*** Begin section ***
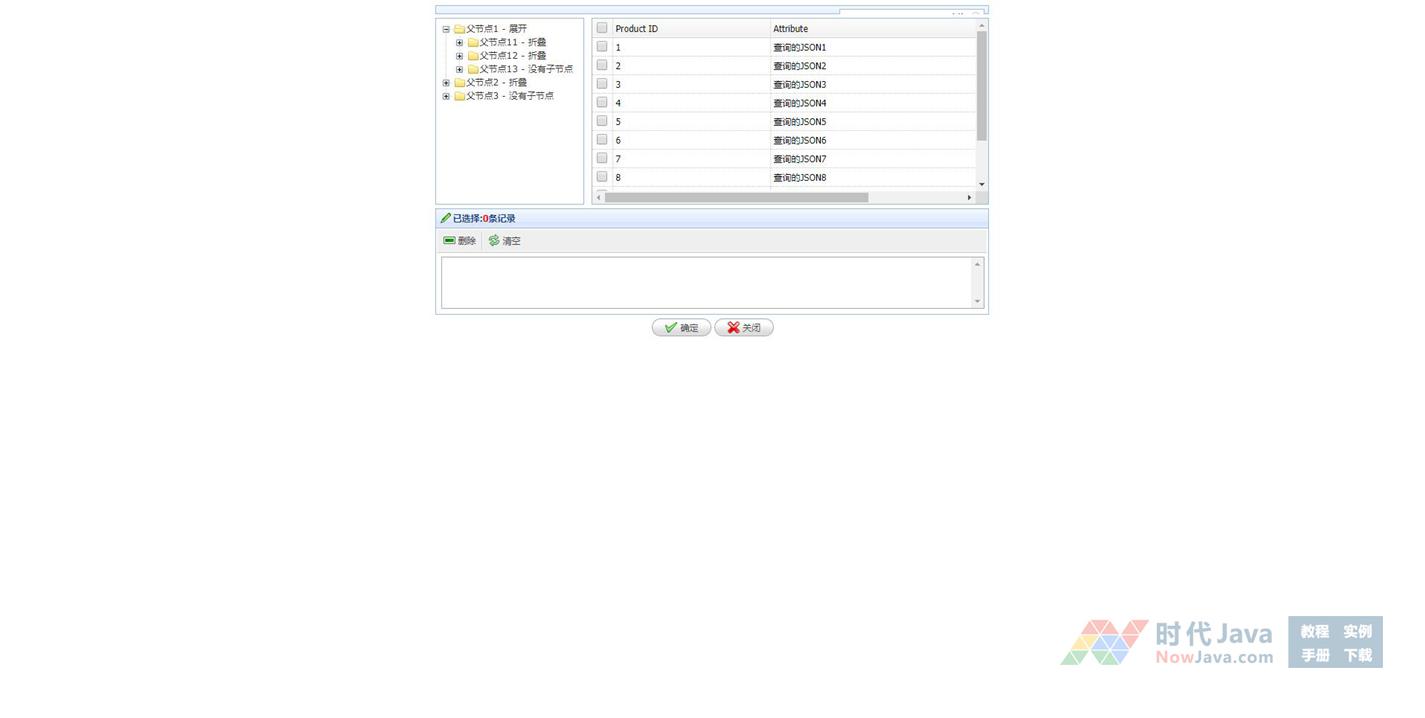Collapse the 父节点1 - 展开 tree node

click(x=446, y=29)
*** End section ***
*** Begin section ***
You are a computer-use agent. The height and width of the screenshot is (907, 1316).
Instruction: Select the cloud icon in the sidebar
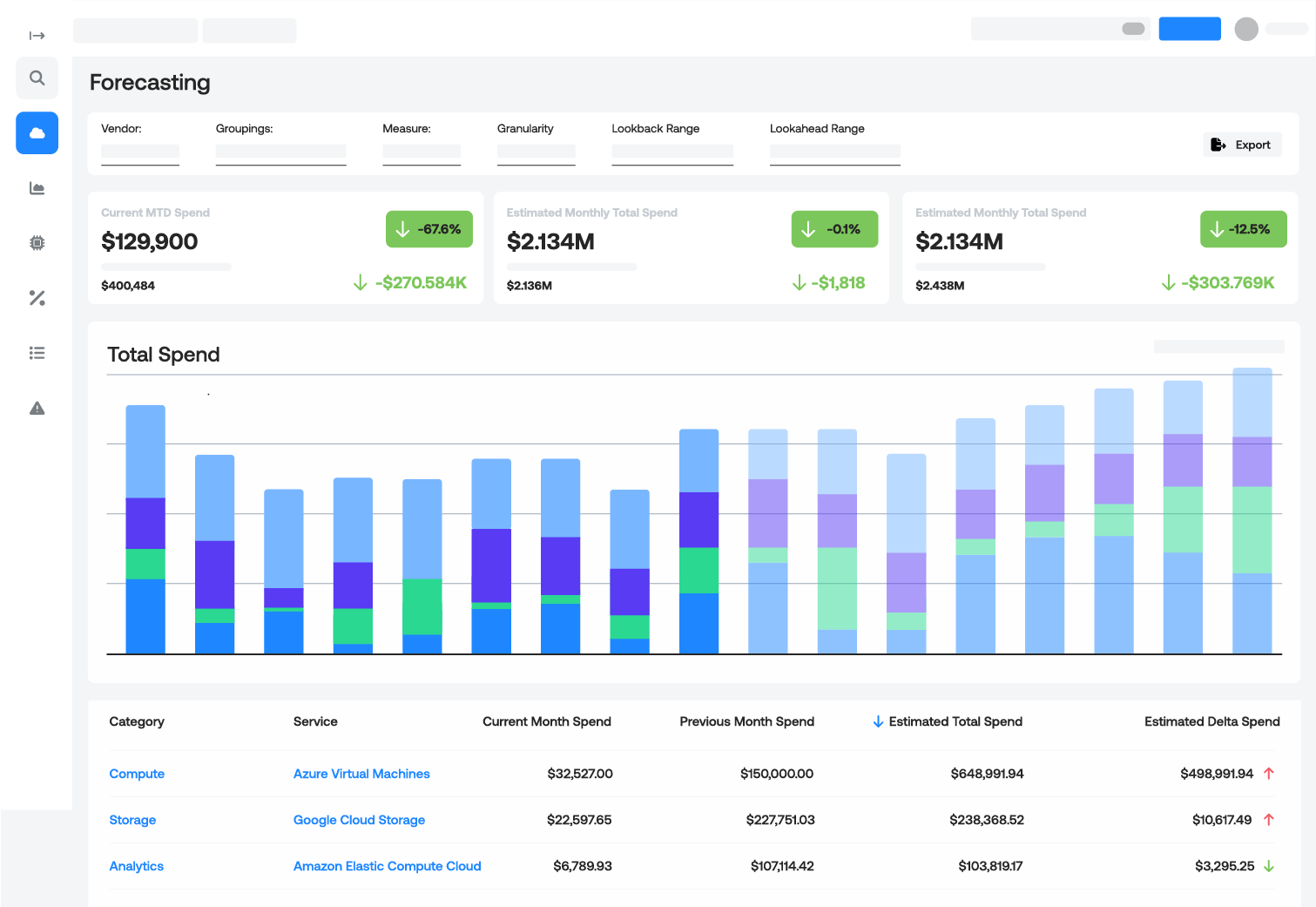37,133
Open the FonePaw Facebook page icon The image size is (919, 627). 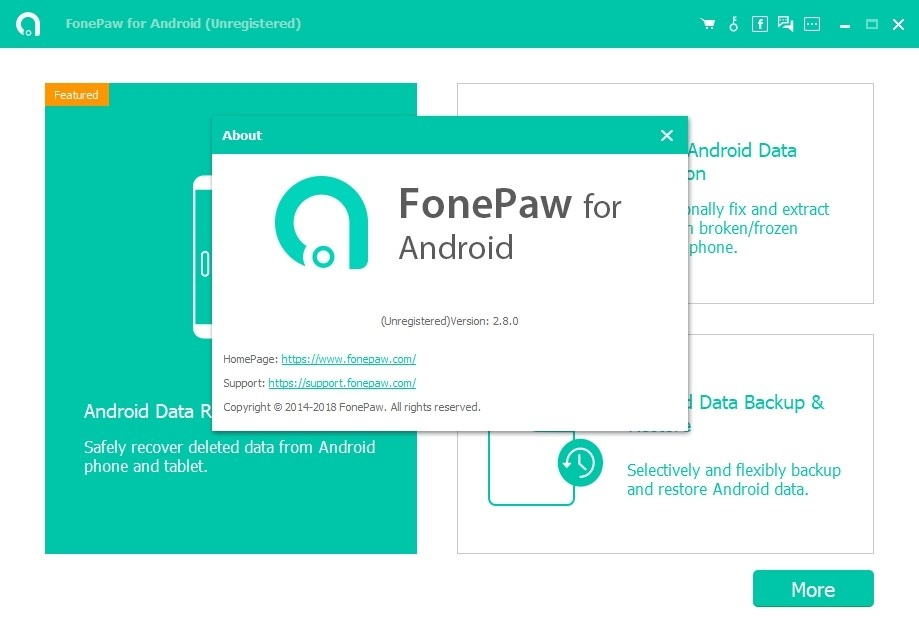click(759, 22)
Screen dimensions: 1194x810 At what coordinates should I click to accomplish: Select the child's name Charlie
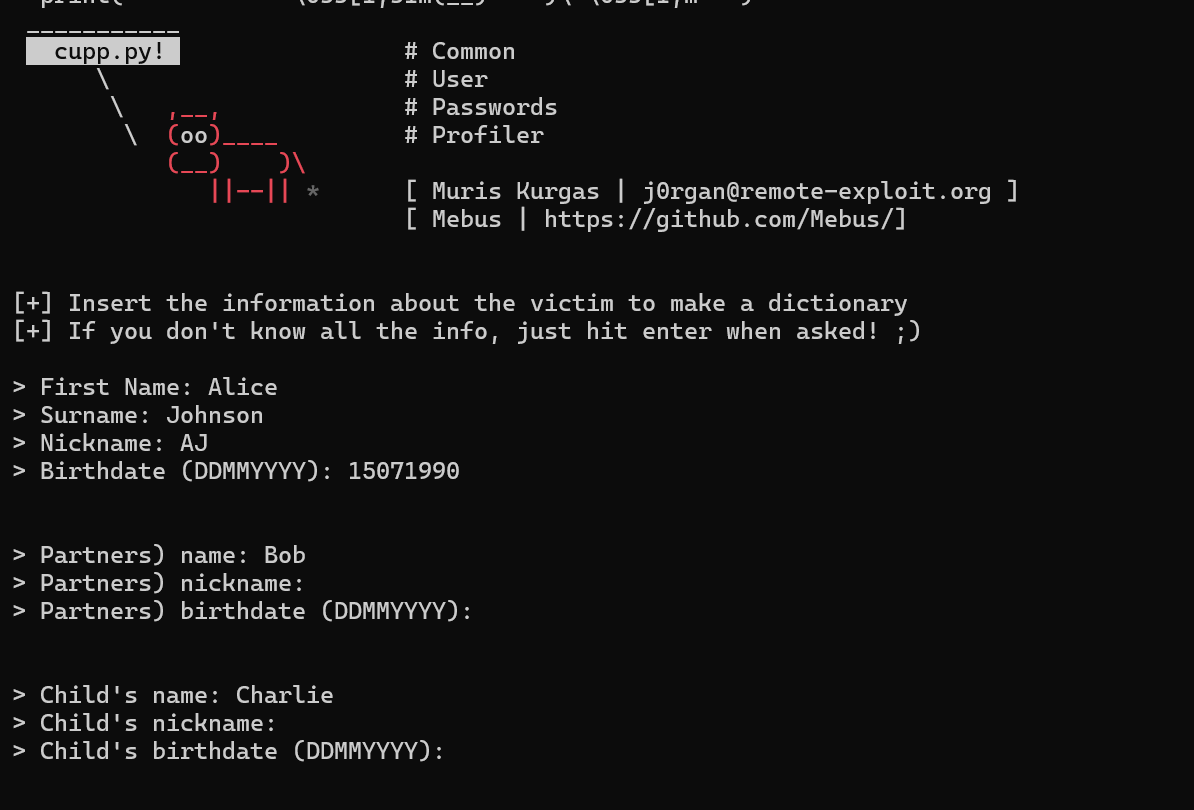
*** End section ***
*** Begin section ***
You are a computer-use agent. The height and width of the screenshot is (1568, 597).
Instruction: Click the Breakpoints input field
*** End section ***
◆ **ABOUT THIS TASK**: When a line of the data holds the string "screenshot", pick it out and copy it.

◆ **TASK OUTPUT**:
You are a computer-use agent. The height and width of the screenshot is (907, 1316).
You are a computer-use agent. The height and width of the screenshot is (1568, 597).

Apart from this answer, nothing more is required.